Scalise and Republican Reps. Michael McCaul of Texas, David Kustoff of Tennessee and Lee Zeldin of New York plan to introduce a rule providing for floor consideration of the anti-BDS bill.

The rule will ripen by May and they can start working on getting 218 signatures on a discharge petition, meaning the bill will be automatically put on the floor for a vote. The 197 Republicans in the House are expected to sign the petition, necessitating that 21 Democrats join in, Politico reported Wednesday.

“The Senate responded quickly and decisively with appropriate legislation to counter the dangerous BDS movement, but Speaker [Nancy] Pelosi has refused to bring this bipartisan bill to the House Floor and House Democrats stood idly by as their colleagues made senseless anti-Semitic remarks,” Scalise, a Louisiana Republican, said in a statement Wednesday. “Speaker Pelosi must hear our message loud and clear: the time for watered-down resolutions is over. The House must follow the Senate’s lead and take immediate action to support our allies and combat the BDS movement that aims to delegitimize and economically isolate Israel.”

The Senate passed its own version on Feb. 5 of the “Strengthening America’s Security in the Middle East Act of 2019” that lets states divest from entities boycotting Israel. Democratic Reps.
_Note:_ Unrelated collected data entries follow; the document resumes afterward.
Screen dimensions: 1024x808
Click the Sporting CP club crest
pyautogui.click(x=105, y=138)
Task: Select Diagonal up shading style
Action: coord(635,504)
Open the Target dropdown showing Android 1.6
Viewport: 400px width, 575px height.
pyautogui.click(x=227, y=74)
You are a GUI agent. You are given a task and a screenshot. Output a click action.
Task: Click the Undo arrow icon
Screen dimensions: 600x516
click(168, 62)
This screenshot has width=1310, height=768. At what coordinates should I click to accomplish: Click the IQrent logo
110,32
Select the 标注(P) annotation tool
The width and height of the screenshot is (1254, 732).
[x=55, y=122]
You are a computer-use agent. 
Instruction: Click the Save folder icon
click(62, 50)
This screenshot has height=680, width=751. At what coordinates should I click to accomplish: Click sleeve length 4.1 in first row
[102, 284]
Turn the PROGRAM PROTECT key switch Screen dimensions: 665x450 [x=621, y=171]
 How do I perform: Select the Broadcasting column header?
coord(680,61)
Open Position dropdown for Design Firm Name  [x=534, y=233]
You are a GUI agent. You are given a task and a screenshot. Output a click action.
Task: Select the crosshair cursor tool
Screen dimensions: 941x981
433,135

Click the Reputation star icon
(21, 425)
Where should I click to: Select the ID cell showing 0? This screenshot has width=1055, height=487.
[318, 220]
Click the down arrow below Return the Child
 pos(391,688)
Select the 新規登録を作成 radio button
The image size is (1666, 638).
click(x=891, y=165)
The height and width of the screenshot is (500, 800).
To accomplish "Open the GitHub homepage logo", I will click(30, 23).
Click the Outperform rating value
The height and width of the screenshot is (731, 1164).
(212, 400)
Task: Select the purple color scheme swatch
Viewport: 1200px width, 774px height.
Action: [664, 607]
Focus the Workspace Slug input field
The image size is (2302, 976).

Rashida Tlaib of Michigan and Ilhan Omar of Minnesota are two of the lawmakers expected to be against the House version. Both support the boycott Israel movement. (RELATED: Benjamin Netanyahu Appears Set For Another Term As Israeli Prime Minister)

House Republicans had tried to pass the anti-BDS bill earlier in April by attaching it to a resolution aiming to end U.S. participation in Yemen’s civil war. House Democrats passed the resolution without the anti-BDS language, so Republicans painted Democrats as anti-Israel.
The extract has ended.